#### ASSIGNMENT
Restate word for word the entries below, starting at the line with "You are a GUI" and ending at the line with "The width and". Keep both end lines and omit the pictures.

**** SOURCE MATERIAL ****

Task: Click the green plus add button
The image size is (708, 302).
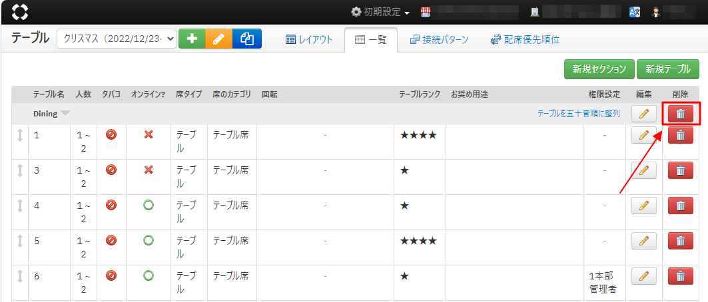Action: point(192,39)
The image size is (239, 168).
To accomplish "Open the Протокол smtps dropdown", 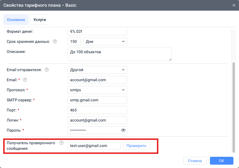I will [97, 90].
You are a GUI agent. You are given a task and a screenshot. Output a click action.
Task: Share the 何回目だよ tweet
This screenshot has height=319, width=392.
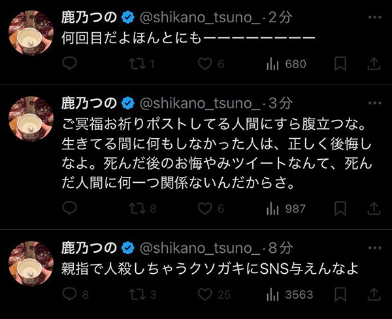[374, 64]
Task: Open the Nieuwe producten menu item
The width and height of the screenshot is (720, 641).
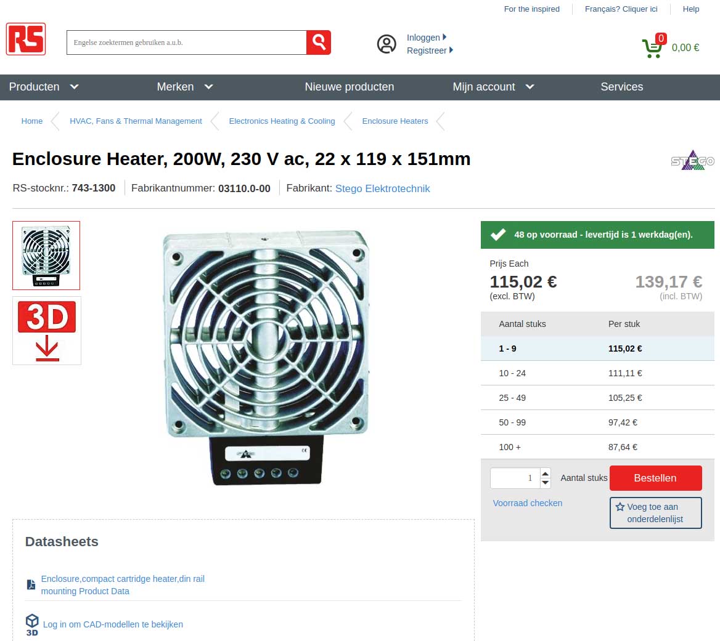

****
**** SOURCE MATERIAL ****

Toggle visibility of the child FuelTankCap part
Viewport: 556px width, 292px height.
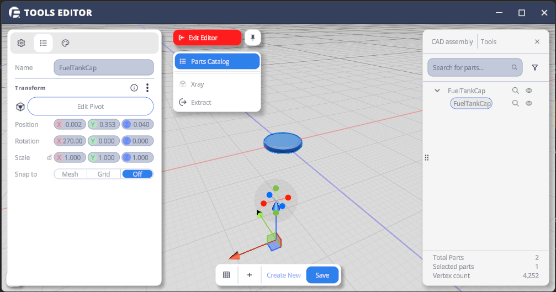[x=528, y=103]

****
**** SOURCE MATERIAL ****

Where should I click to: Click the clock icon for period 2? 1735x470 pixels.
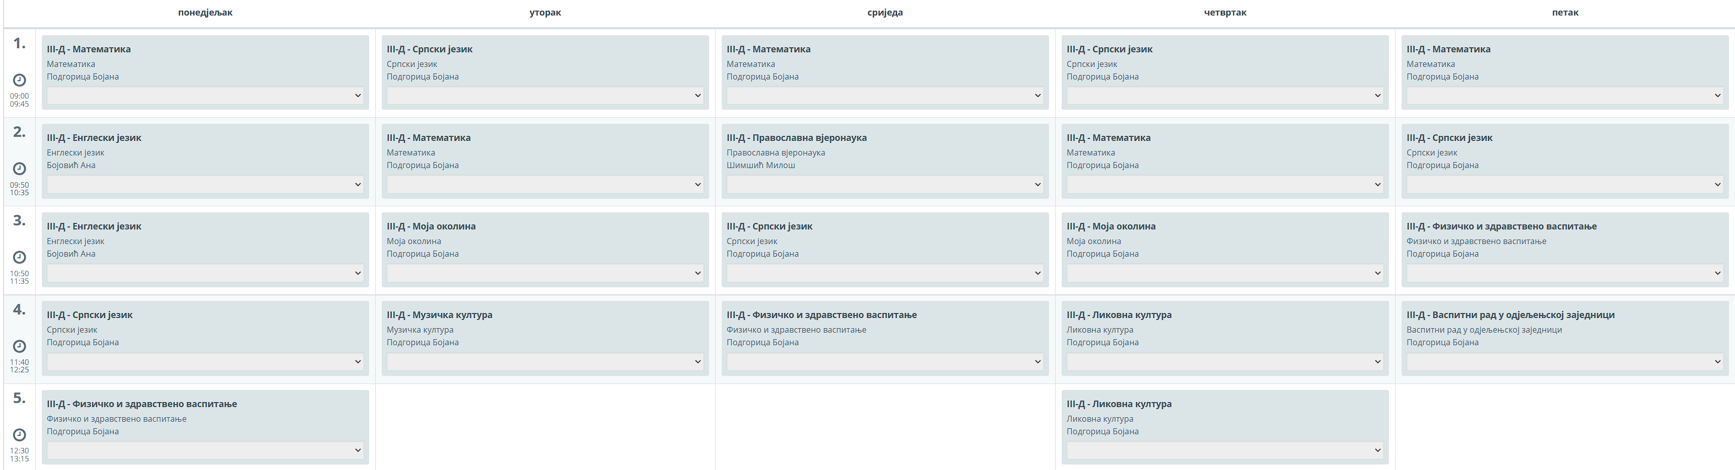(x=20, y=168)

****

#### WRITTEN SOLUTION
You are a GUI agent. You are given a task and a screenshot. Output a click action.
Task: Share the 何回目だよ tweet
This screenshot has height=319, width=392.
[374, 64]
Task: Open the Nieuwe producten menu item
The width and height of the screenshot is (720, 641).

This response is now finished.